Page language directives
While both Google and Yandex support hreflang tags, Bing doesn't and uses instead the 'content-language' meta tag or HTTP header. Other tools (software translators, screen readers for visually impaired people, and so on) look for the "lang" attribute in the HTML. So there are several language directives a webmaster has to ensure they match.
Example of page with conflicting language directives
The alternate/hreflang attribute is a help to the search engine to decide which of a set of "coupled" pages to show in a localized SERP, but Google and other search engines do not use it to understand the language family. Language detection is what they use.

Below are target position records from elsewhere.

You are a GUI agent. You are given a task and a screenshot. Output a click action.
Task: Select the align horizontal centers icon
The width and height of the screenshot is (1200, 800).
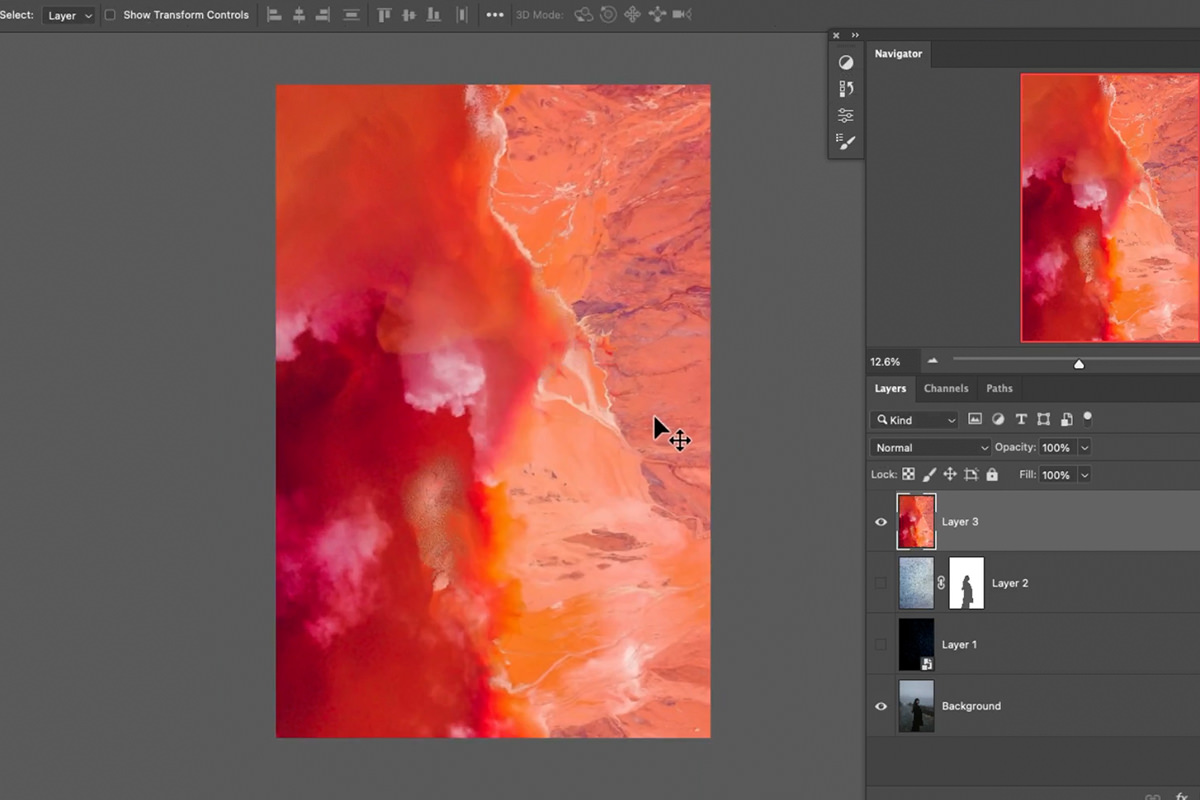pyautogui.click(x=299, y=15)
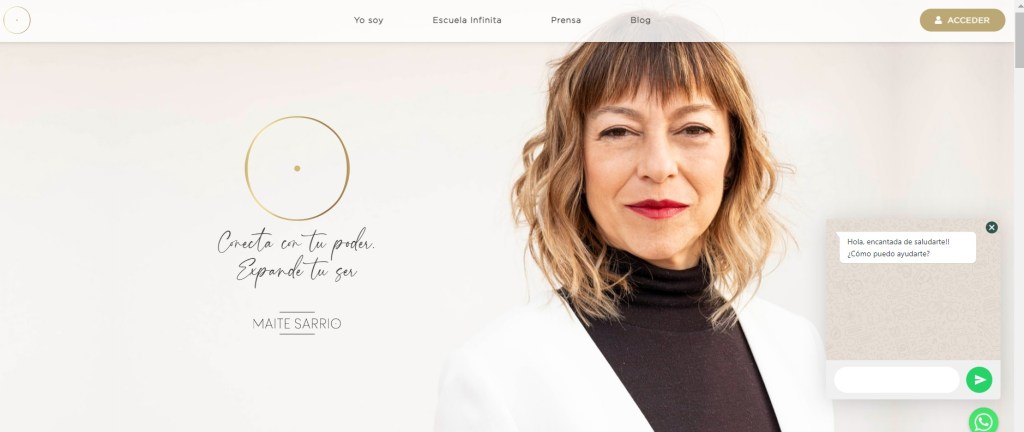
Task: Go to Escuela Infinita page
Action: tap(467, 20)
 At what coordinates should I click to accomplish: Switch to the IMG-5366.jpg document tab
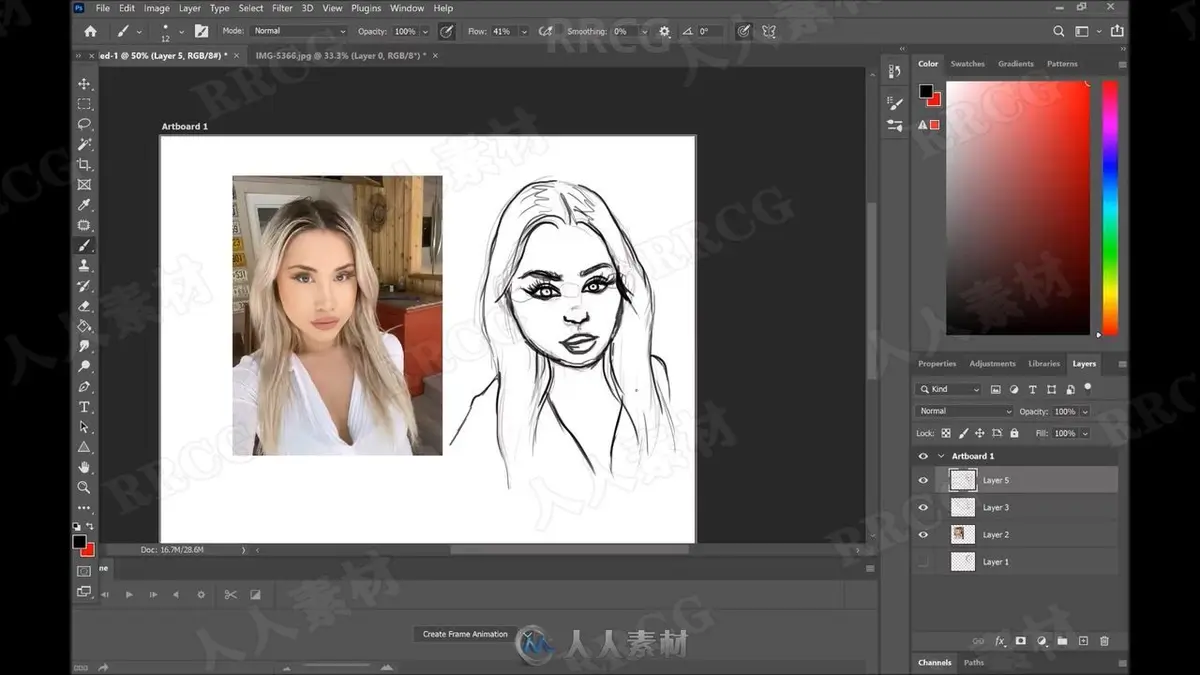pyautogui.click(x=331, y=56)
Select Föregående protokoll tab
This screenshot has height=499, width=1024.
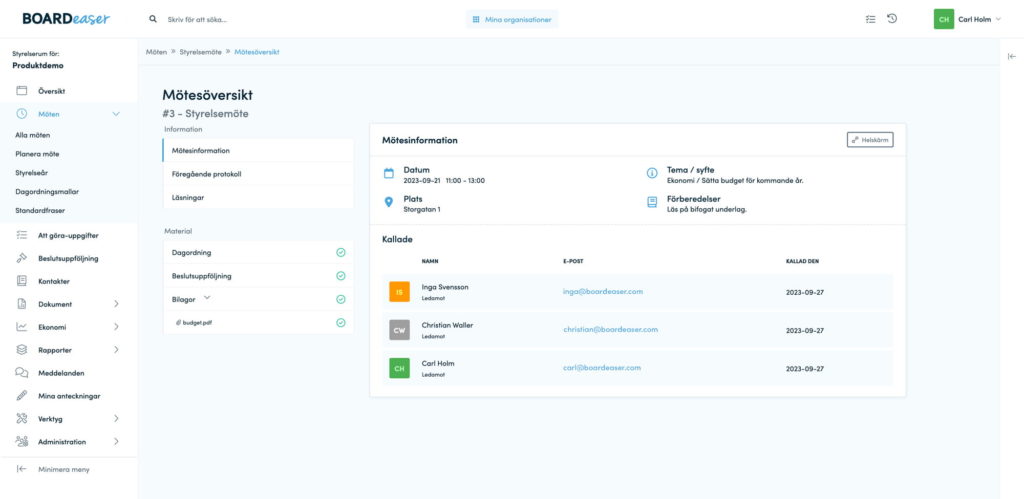click(x=206, y=174)
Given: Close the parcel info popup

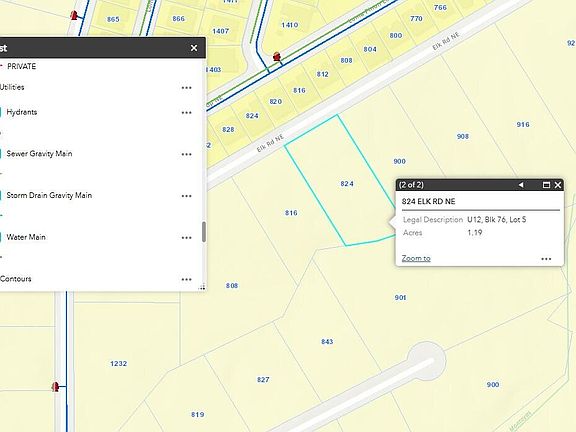Looking at the screenshot, I should click(x=558, y=185).
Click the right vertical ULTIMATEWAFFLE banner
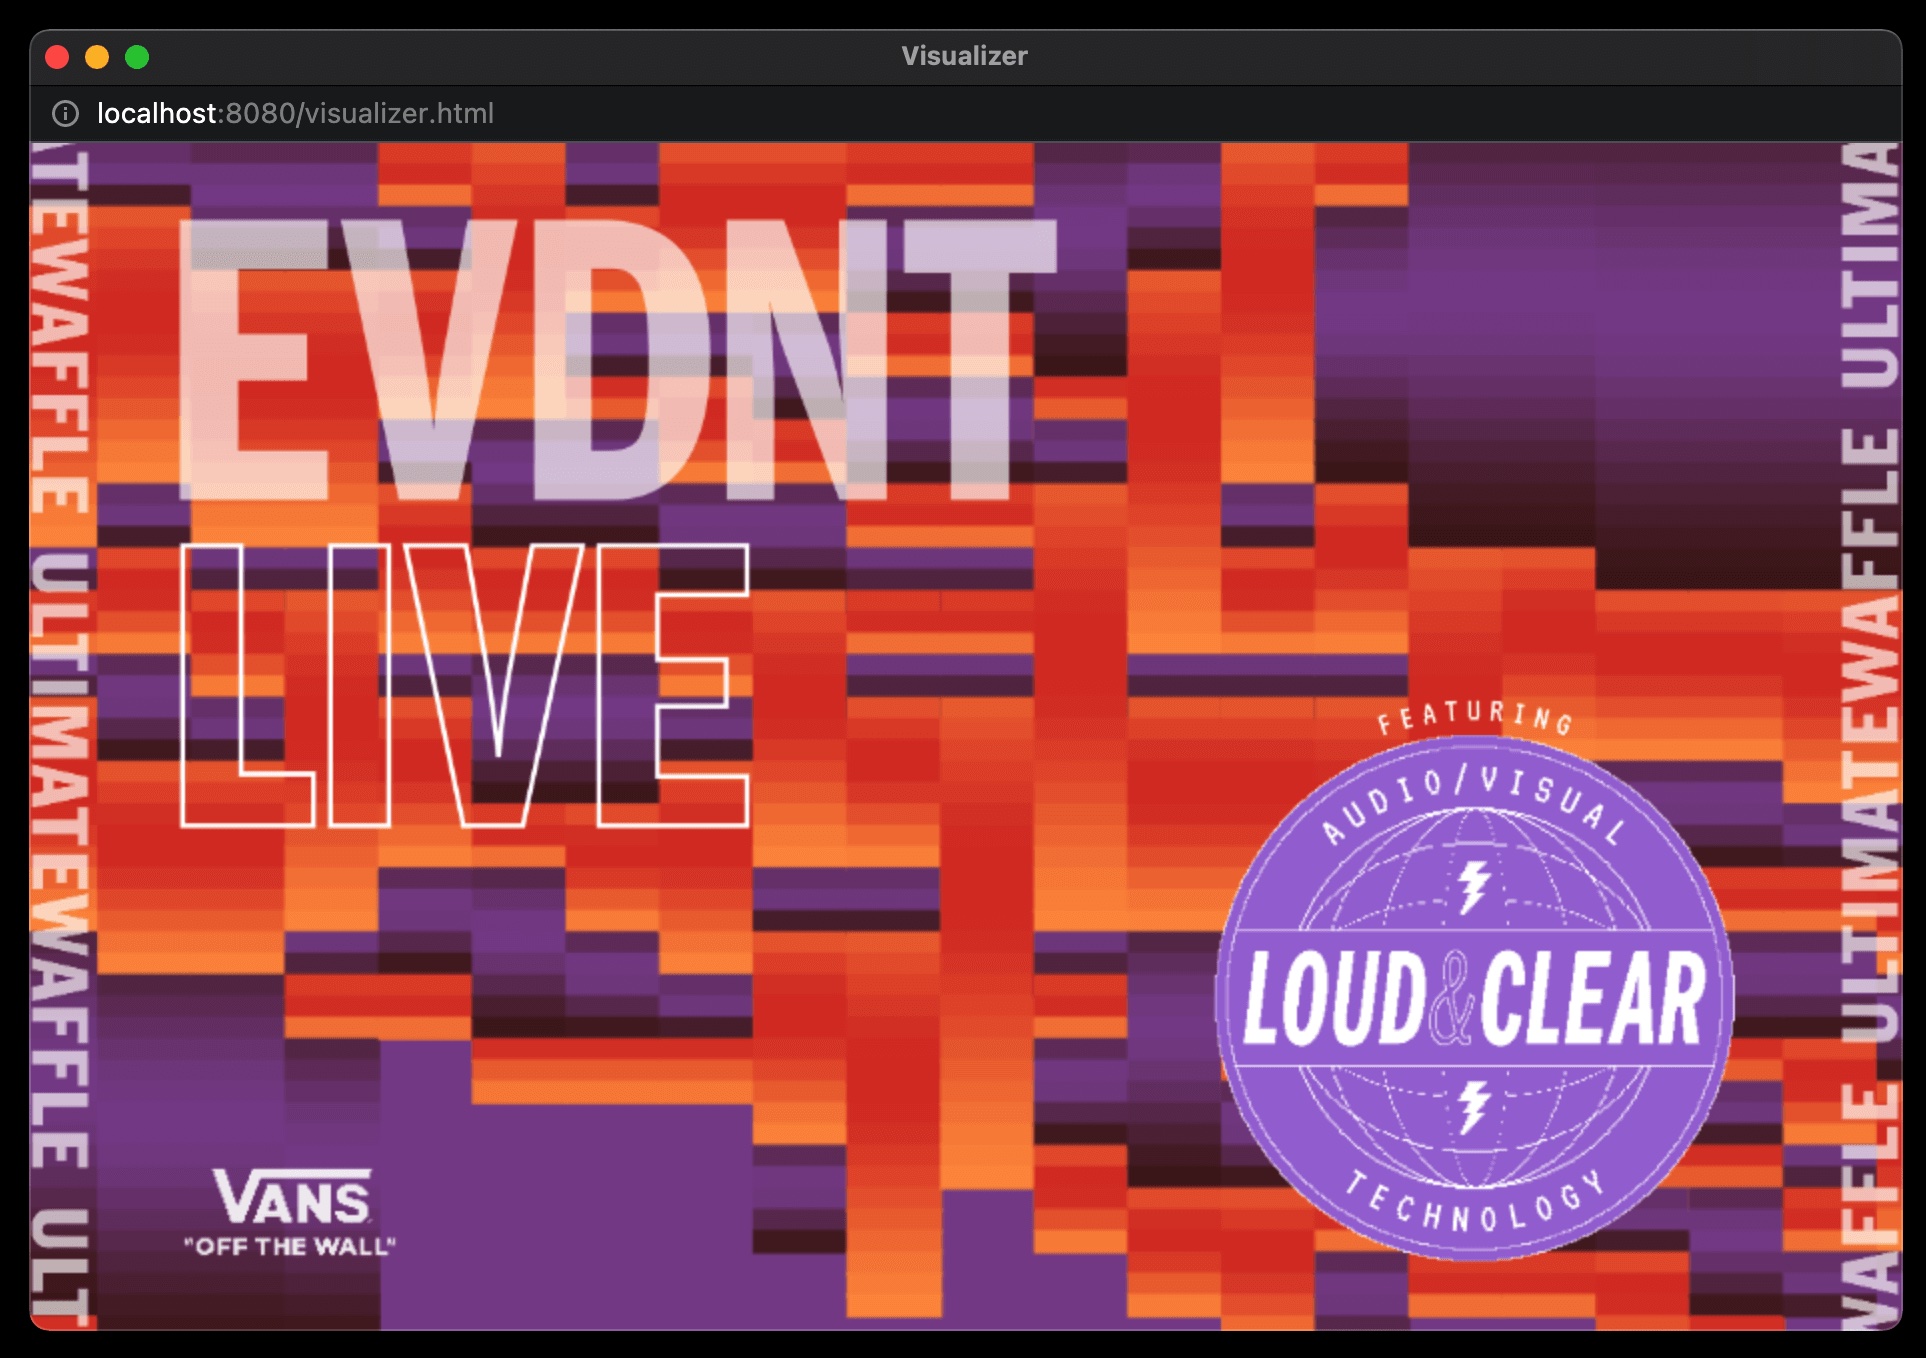Screen dimensions: 1926x1358 point(1869,736)
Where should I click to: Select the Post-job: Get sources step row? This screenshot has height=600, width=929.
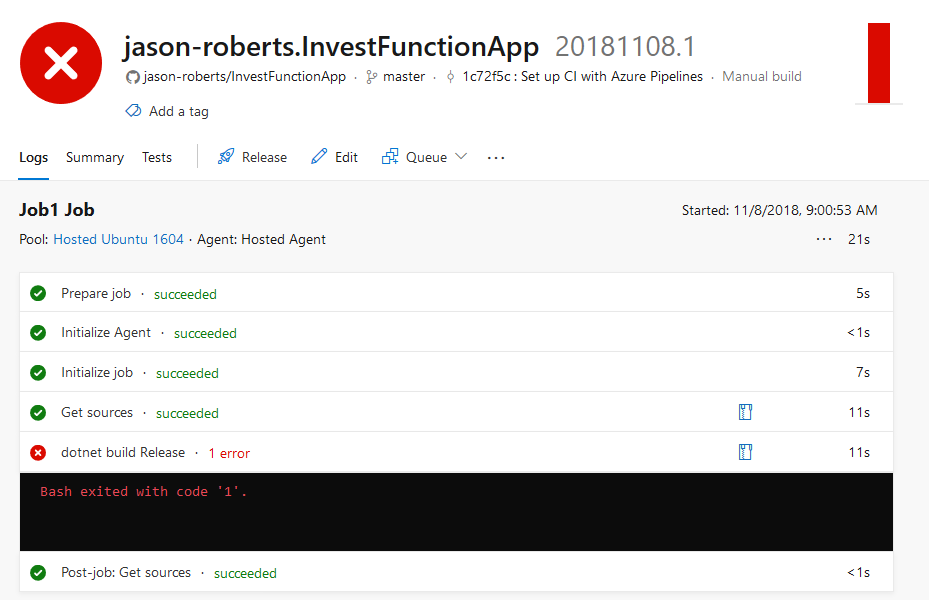click(x=125, y=572)
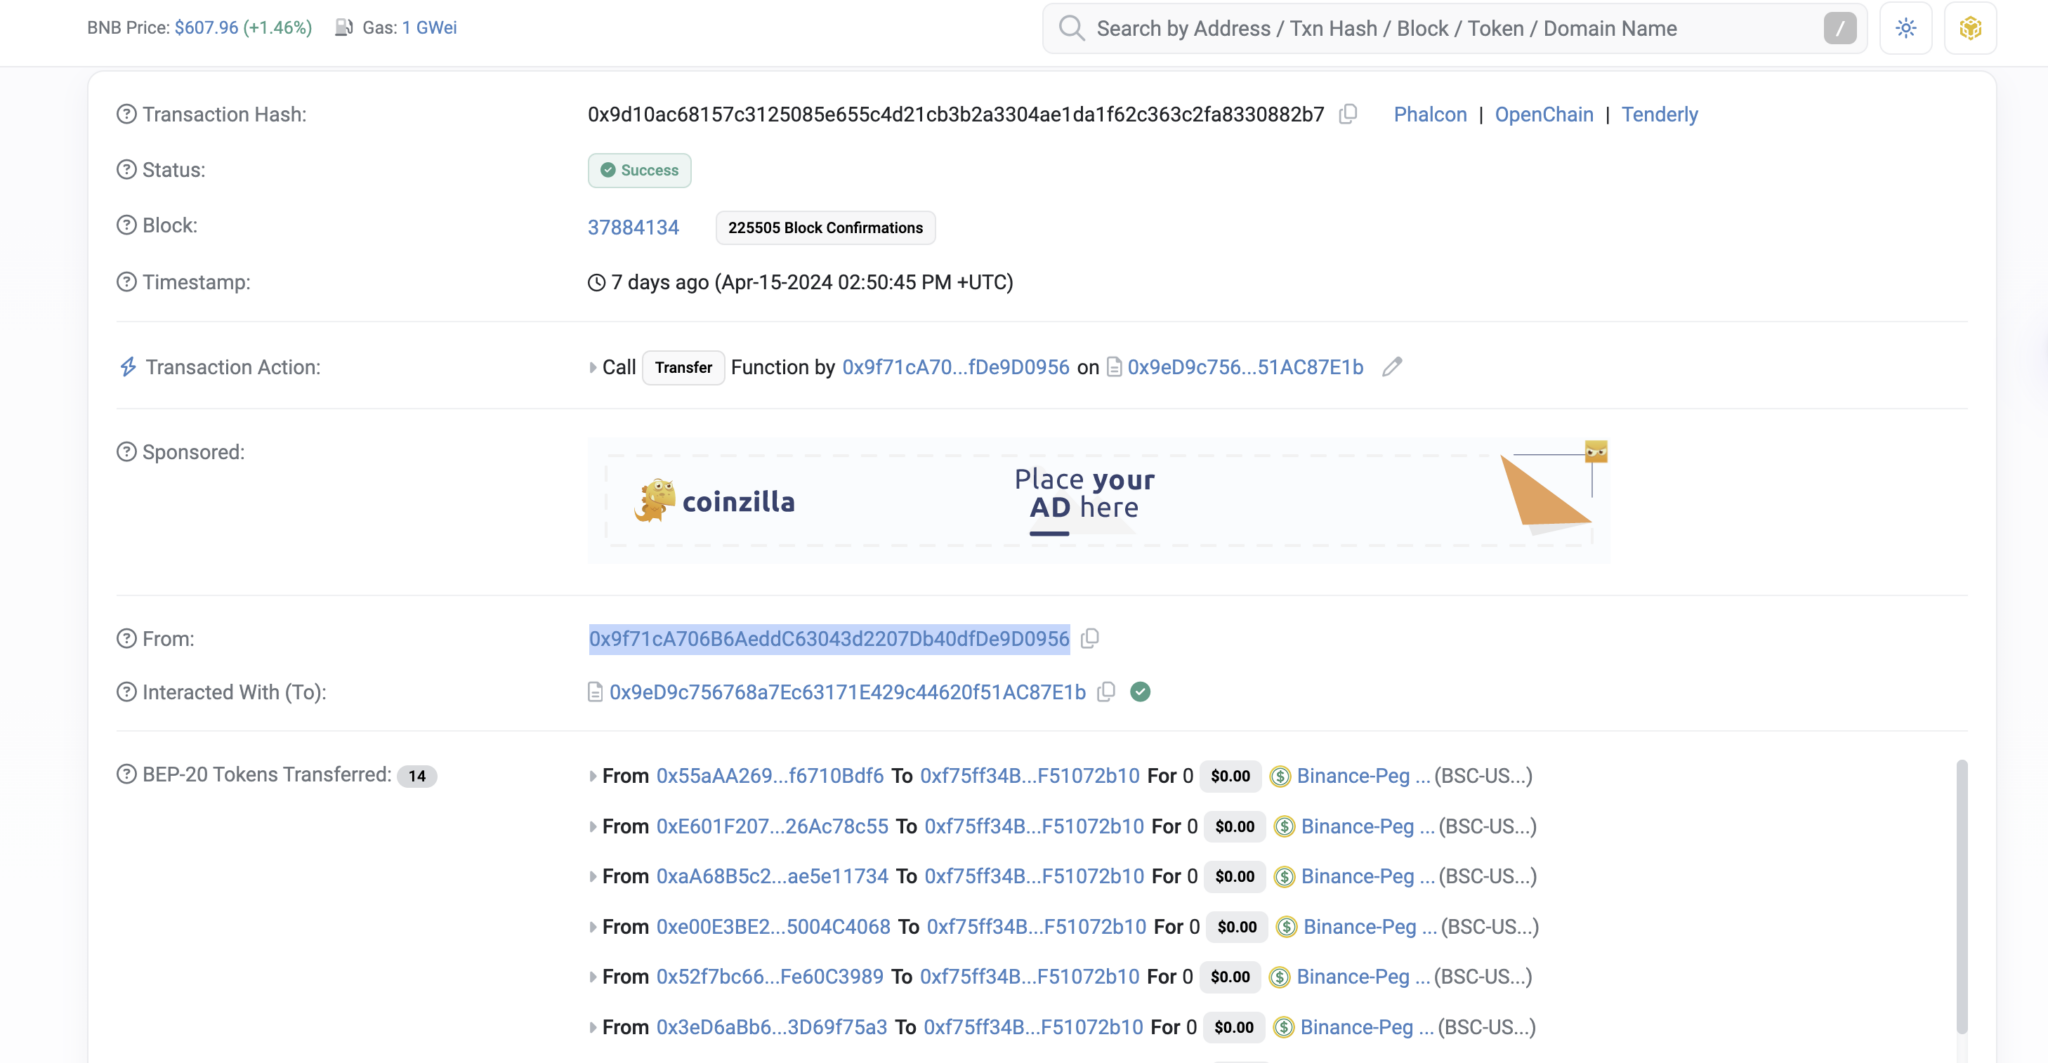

Page language directives view in Visual SEO Studio
Keeping all these elements in mind, we decided to provide a tool to show for every single page all the possible language directives to see if they match. And we added a state-of-the-art language detector to test the language of title, description, and main content.
Toolbar
Page URL
The address of the selected page.
Column headers
Self-referring hreflang tag
The self-referring hreflang
tag, be it from the HTML or the HTTP header, or the XML Sitemap.
An example of the tag in the HTML syntax is:
<link rel="alternate" hreflang="en" href="...self-referring URL..." />
where with "self-referring URL" we mean the very same URL of the page containing the tag.
'lang' attribute in HTML tag
The lang
attribute of the HTML tag (or xml:lang
in case of XHTML pages).
An example of use of the attribute in the HTML5 syntax is:
<html lang="en">
An example of use of the attribute in the XHTML syntax is:
<html xml:lang="en" xmlns="http://www.w3.org/1999/xhtml">
If both lang
and xml:lang
attribute are used, the latter has priority; the former will be discarded.
The lang
attribute is evaluated by Bing to understand the page language, along with the content-language
tag and the content-language
HTTP header.
'content-language' meta tag
The content-language
meta tag is a "poor man's" way to express a content language when you cannot use the HTTP response header.
An example of the tag in the HTML syntax is:
<meta http-equiv="content-language" content="en">
The tag has been deprecated in HTML5 specifications, in favour of the new lang
attribute.
The content-language
tag is evaluated by Bing to understand the page language, along with the lang
attribute and the content-language
HTTP header.
'content-language' HTTP header
The content-language
HTTP response header expresses the language of the page content.
An example of the HTTP header is:
Content-Language: en
The content-language
HTTP header is evaluated by Bing to understand the page language, along with the content-language
tag and the lang
attribute.
Title Language (auto-detected)
The language used within the title
tag, automatically detected by the program by examining its text.
Language detection can be inaccurate. It needs at least five words to attempt a recognition, the more the better. Long texts can be recognized with greater precision, but take more computation time.
The entire title text is used for the test. The title
tag often contains a trailing branded name that could deceive the language recognition system, so the result is more precise when applied to longer titles.
Other times titles can contain mixed languages that could again deceive the software.
Description Language (auto-detected)
The language used within the meta description
tag, automatically detected by the program by examining its text.
Language detection can be inaccurate. It needs at least five words to attempt a recognition, the more the better. Long texts can be recognized with greater precision, but take more computation time.
The entire meta description text is used for the test. Usage of terms of mixed languages could deceive the software.
Content Language (auto-detected)
The language used within the page main content, automatically detected by the program by examining its text.
Language detection can be inaccurate. It needs at least five words to attempt a recognition, the more the better. Long texts can be recognized with greater precision, but take more computation time.
Since the program could potentially examine hundred of thousands or more texts, for performance sake only the first twenty words found within the body
tag inner HTML are examined, which according to our tests is a good trade-off between performance and precision.
Content Sample
The sample of text made of the first twenty words found in the body
tag inner HTML, used to automatically detect the language of the page main content.
The text is shown to let you judge whether it is representative of the language, useful in case of mismatches with other languages detected from other page parts.